Él nos insistió que nos dejaría tiempo libre para hacer fotos, pero es que si nos fiamos no hacemos ni una. Mientras iba explicando, Rhea y yo nos hacíamos fotos con la oreja pegada al comentario. A veces era complicado por la cantidad de gente que había. Sobre todo la típica foto de las columnas que Rhea quería hacerla sin gente, ja ja.

Tras unos 40 minutos de explicaciones nos dejó tiempo libre, pero ya era muy tarde y no habíamos visto ni un 30% de todo el recinto. Encima la zona más alejada, que también albergaba las pinturas y grabados más curiosos y bonitos, no la explicó y estaba lleno de los típicos árabes que te querían explicar de todo para sacarte dinero.

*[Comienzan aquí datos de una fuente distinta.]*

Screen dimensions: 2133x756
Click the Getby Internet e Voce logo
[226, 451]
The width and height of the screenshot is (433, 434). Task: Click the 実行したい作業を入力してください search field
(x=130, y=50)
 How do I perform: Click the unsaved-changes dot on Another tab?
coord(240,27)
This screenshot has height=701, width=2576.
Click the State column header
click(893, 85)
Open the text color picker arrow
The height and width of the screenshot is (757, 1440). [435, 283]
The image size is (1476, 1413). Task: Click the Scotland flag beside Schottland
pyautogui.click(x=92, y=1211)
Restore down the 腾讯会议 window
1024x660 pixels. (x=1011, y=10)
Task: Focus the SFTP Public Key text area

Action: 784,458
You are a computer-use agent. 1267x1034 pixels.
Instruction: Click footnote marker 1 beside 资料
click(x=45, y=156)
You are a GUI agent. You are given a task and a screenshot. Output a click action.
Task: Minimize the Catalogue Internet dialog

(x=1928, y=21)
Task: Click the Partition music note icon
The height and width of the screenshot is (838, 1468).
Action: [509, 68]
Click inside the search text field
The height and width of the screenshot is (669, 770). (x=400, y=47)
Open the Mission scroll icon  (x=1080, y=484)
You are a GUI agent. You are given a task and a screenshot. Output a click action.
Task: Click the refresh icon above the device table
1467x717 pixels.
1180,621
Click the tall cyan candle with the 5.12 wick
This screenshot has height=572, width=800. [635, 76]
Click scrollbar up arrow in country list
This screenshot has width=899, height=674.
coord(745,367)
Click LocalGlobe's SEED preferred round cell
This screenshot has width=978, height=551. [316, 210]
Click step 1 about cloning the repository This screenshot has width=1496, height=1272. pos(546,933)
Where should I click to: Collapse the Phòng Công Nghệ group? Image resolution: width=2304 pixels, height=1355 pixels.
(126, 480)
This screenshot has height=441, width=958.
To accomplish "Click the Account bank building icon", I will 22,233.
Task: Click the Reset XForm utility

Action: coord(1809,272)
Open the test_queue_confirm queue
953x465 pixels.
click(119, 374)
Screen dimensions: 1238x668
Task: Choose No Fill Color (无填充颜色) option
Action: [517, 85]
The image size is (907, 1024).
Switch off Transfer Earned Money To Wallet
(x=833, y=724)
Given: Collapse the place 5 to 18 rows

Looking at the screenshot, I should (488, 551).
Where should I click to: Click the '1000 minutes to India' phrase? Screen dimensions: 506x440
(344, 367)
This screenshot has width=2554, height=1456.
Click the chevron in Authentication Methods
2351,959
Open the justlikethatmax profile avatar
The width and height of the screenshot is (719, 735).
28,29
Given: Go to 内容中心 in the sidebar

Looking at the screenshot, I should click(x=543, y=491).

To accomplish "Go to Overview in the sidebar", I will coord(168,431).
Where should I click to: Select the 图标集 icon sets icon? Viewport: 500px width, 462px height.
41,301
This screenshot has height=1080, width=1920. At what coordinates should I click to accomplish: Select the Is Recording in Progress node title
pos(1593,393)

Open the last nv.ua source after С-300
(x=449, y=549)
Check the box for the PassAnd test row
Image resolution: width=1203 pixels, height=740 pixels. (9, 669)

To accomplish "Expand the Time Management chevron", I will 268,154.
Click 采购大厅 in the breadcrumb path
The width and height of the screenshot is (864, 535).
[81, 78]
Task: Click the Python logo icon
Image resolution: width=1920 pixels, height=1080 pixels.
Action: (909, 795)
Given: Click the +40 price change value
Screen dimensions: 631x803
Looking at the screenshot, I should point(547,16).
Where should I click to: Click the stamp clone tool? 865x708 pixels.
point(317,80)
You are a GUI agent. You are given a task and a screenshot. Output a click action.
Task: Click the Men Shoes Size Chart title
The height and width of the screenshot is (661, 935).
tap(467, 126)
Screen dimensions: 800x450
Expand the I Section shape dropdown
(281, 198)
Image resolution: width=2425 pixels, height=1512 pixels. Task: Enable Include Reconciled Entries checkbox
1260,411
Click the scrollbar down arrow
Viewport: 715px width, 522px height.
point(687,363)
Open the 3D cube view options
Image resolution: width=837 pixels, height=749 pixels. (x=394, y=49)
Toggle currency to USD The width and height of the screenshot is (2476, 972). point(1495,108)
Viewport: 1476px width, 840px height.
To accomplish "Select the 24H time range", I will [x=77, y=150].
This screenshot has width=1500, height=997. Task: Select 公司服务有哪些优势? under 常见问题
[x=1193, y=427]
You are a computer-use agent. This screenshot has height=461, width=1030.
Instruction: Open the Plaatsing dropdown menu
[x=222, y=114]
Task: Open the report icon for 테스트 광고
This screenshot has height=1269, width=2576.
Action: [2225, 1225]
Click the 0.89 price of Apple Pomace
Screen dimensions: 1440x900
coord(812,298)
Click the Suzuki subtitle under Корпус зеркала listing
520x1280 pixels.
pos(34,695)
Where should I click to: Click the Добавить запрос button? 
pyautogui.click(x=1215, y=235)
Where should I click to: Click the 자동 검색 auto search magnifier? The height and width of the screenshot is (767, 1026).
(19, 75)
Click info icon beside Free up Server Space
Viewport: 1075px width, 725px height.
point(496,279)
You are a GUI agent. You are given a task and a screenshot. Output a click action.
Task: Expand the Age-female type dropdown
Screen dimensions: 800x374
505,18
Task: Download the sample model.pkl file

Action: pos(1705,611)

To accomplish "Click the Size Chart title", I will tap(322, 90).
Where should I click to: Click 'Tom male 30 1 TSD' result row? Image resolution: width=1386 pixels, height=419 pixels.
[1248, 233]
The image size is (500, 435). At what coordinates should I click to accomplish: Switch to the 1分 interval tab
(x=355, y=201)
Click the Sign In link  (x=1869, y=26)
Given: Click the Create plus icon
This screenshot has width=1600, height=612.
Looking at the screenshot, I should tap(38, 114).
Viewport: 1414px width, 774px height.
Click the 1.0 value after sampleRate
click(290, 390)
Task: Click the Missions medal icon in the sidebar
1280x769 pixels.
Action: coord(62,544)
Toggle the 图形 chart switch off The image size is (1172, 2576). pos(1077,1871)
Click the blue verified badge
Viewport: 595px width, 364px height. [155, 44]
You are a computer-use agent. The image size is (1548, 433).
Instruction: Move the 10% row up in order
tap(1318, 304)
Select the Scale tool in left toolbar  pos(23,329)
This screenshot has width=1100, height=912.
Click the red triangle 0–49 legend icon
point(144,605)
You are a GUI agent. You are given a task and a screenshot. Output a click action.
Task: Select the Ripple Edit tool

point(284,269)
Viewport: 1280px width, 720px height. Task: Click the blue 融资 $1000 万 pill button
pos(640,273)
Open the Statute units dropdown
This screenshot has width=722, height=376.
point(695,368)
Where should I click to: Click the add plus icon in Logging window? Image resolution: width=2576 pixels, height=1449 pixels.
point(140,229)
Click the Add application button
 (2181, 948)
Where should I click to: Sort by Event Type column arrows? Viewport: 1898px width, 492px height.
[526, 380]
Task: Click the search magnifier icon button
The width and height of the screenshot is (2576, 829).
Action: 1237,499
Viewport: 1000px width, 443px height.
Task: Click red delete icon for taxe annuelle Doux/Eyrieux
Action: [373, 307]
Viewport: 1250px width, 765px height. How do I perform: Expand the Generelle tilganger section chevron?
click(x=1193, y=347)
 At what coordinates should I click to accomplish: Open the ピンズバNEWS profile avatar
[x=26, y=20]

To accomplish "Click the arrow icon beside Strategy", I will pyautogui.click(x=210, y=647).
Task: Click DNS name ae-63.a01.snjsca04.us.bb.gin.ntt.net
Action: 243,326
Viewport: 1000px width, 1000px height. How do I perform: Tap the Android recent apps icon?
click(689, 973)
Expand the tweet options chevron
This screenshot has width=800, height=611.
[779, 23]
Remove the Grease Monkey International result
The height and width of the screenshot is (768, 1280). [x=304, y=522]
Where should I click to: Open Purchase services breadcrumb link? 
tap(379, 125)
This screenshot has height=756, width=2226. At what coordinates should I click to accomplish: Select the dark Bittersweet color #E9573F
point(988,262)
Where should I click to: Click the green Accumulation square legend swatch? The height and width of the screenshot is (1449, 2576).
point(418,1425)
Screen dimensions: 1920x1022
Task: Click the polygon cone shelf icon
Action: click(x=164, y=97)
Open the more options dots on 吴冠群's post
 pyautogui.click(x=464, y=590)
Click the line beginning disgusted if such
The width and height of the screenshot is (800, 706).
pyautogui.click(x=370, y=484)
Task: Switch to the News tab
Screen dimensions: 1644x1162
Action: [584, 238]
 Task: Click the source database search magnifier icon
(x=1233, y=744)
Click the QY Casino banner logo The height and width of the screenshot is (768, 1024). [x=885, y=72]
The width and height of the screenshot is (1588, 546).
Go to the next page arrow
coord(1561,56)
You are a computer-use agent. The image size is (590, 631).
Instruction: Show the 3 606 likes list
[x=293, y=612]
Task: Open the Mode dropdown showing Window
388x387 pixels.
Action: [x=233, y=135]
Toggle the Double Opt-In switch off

Rhea y yo hicimos fotos y videos de todo lo que pudimos esquivando a estos individuos (que sinceramente no sé por qué leches les dejan entrar al templo), y corre corre porque nos cerraban el templo. Salimos tan cabreados nosotros, y otros pocos, que se lo dijimos al guía de buenas maneras, y este en lugar de pedir perdón por el retraso del bus y demás, se puso a la defensiva diciendo que si no nos gustaba, que cambiaban de guía ese mismo instante. Era flipante.

Ahora venía otro dilema, si ver el templo de Luxor de noche esta misma tarde, o de día al día siguiente con los que llegaban del vuelo de por la mañana. El guía empezó diciendo que era muy bonito de noche, pero claro, las fotos y vídeos no salen nada bien, y aparte que de noche lo puedes ver desde la carretera si quieres, que está al lado. Tras un tira y afloja de todo el bus, decidimos verlo de día al día siguiente.

De todas maneras estos dos días fueron un caos organizatibo, porque había mucha gente que llegaba en horarios muy diferentes y era bastante complicado cuadrar todo. Pues sin más que hablar, nos fuimos de vuelta al barco y bajamos a cenar a las 19.30. Allí nos tocó en la mesa con la misma pareja que por la mañana y otra más, todo catalanes, jajaja, ni hecho aposta.

Allí seguimos un poco discutiendo del tema de horarios, del guía, etcétera. La tercera pareja en cuestión, había llegado incluso el día anterior, osea que para ellos el día que llegamos nosotros fue totalmente perdido porque solo vieron Karnak y mal, jeje.

En fin, con el estómago lleno, nos fuimos a dormir sobre las 21 al camarote, que al día siguiente continuaban las visitas desde temprano y había que estar fresco.